Deexcitation rate coefficients of C3 by collision with H2 at low temperatures

Context. An accurate analysis of the physical-chemical conditions in the regions of the interstellar medium in which C-3 is observed requires knowing the collisional rate coefficients of this molecule with He, H-2, electrons, and H. Aims. The main goals of this study are to present the first potential energy surface for the C-3 +H-2 complex, to study the dynamics of the system, and to report a set of rate coefficients at low temperature for the lower rotational states of C-3 with para- and ortho-H-2. Methods. A large grid of ab initio energies was computed at the explicitly correlated coupled-cluster with single-, double-, and perturbative triple-excitation level of theory, together with the augmented correlation-consistent quadruple zeta basis set (CCSD(T)-F12a/aug-cc-pVQZ). This grid of energies was fit to an analytical function.
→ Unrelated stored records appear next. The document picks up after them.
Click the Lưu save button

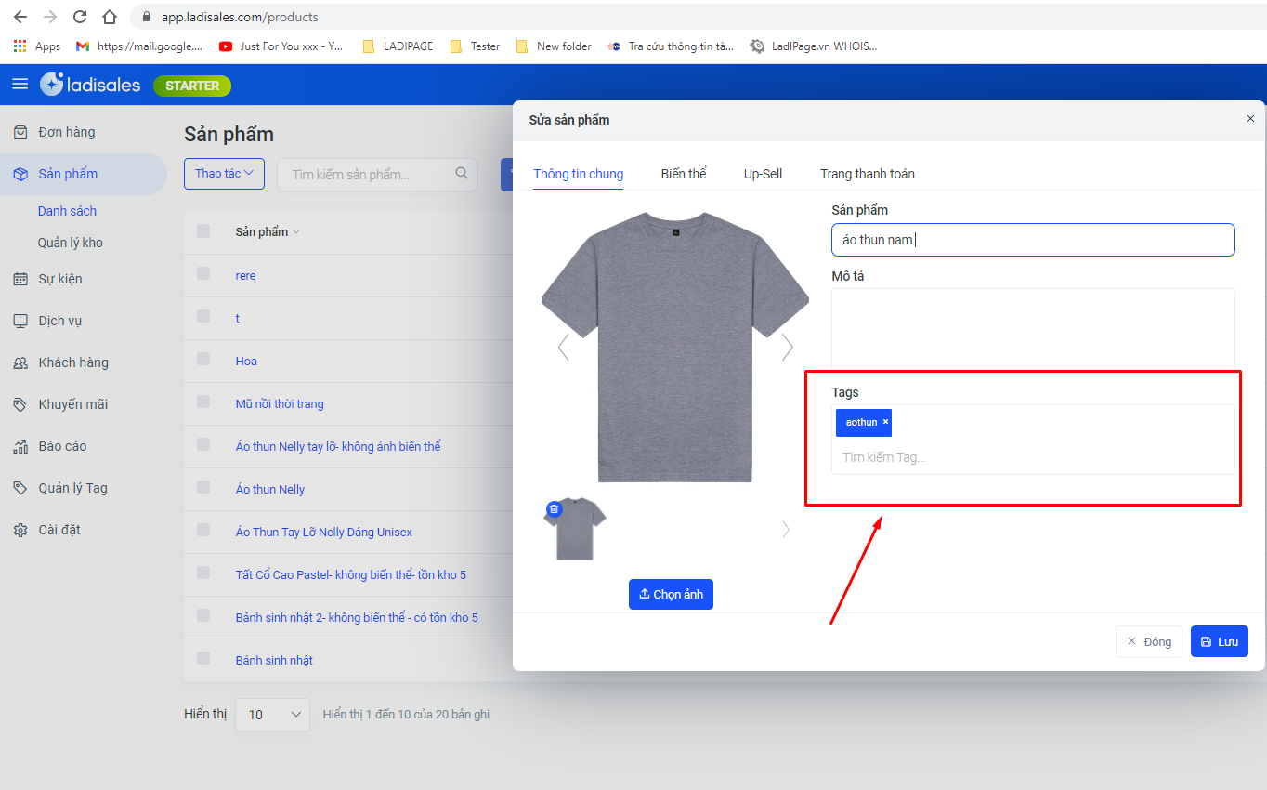1219,641
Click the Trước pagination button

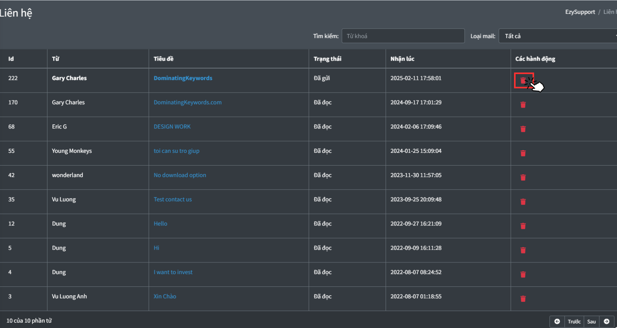pos(574,321)
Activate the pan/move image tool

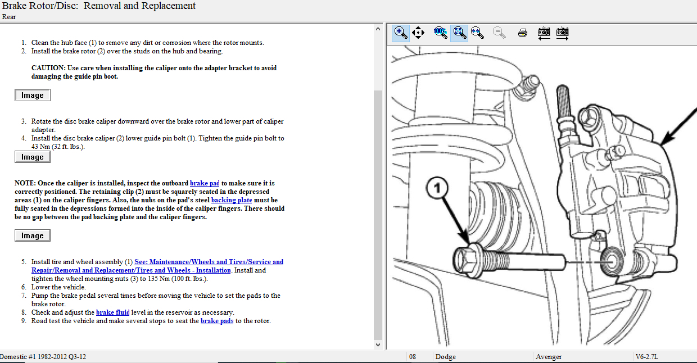pyautogui.click(x=418, y=33)
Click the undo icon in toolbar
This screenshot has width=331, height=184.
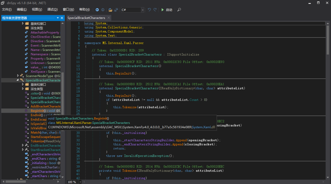[149, 10]
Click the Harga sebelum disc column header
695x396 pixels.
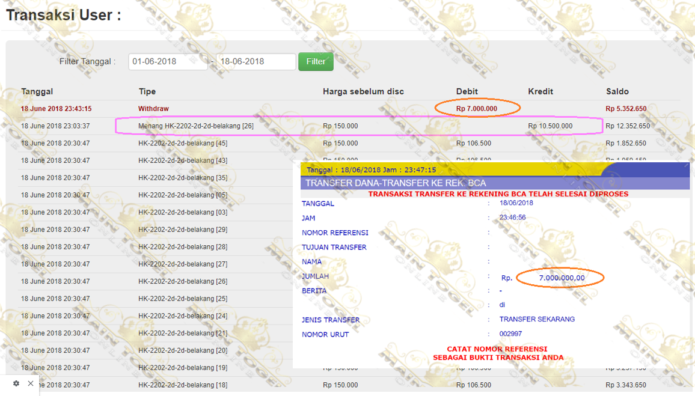point(363,91)
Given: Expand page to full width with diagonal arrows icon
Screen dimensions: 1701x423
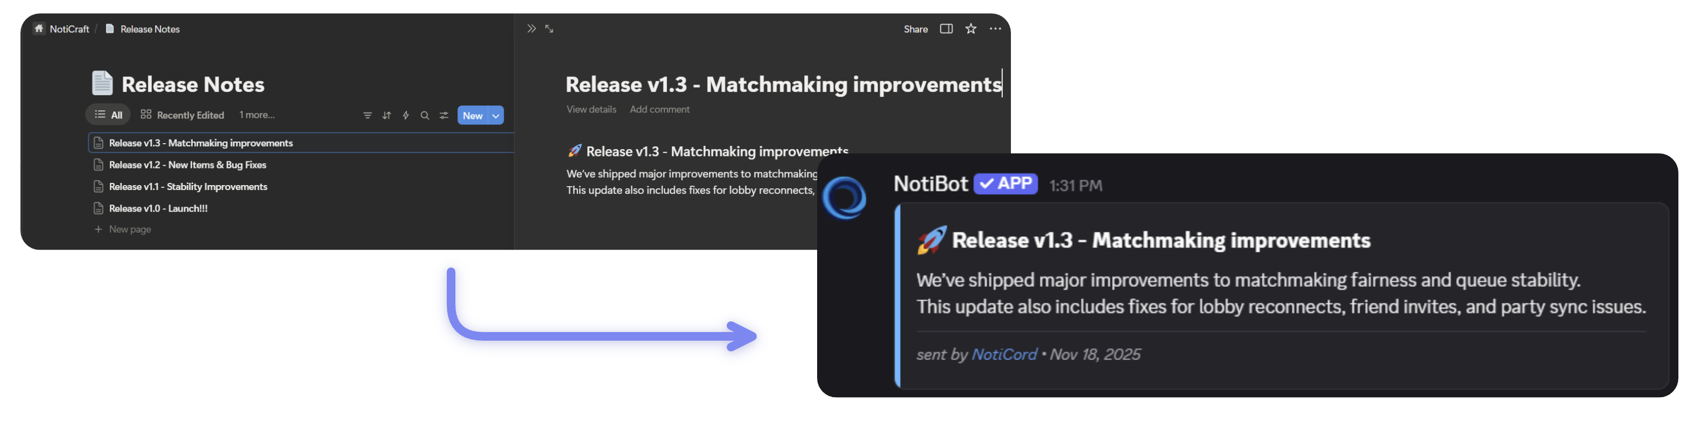Looking at the screenshot, I should (549, 28).

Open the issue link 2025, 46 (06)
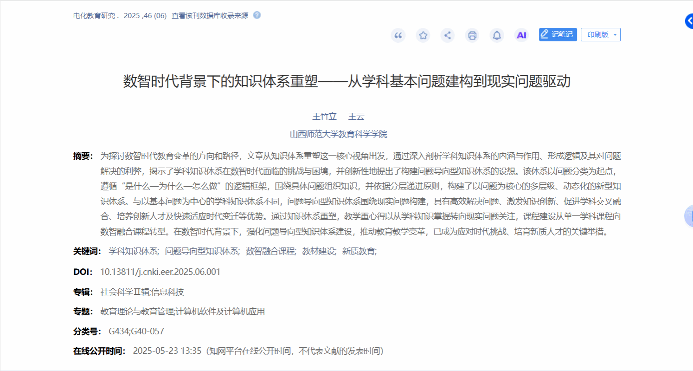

The potential energy surface was employed in close-coupling calculations at low collisional energies. Results. We present a high-level four-dimensional potential energy surface (PES) for studying the collision of C-3 with H-2. The global minimum of the surface is found in the linear HH-CCC configuration. Rotational deexcitation state-to-state cross sections of C-3 by collision with para- and ortho-H-2 are computed. Furthermore, a reduced two-dimensional surface is developed by averaging the surface over the orientation of H-2. The cross sections for the collision with para-H-2 using this approximation and those from the four-dimensional PES agree excellently. Finally, a set of rotational rate coefficients for the collision of C-3 with para- and ortho-H-2 at low temperatures are reported.

Automated summary

This study aims to present a potential energy surface for the C-3 + H-2 complex, investigate the dynamics of the system, and report rate coefficients for the collision of C-3 with para- and ortho-H-2 at low temperatures.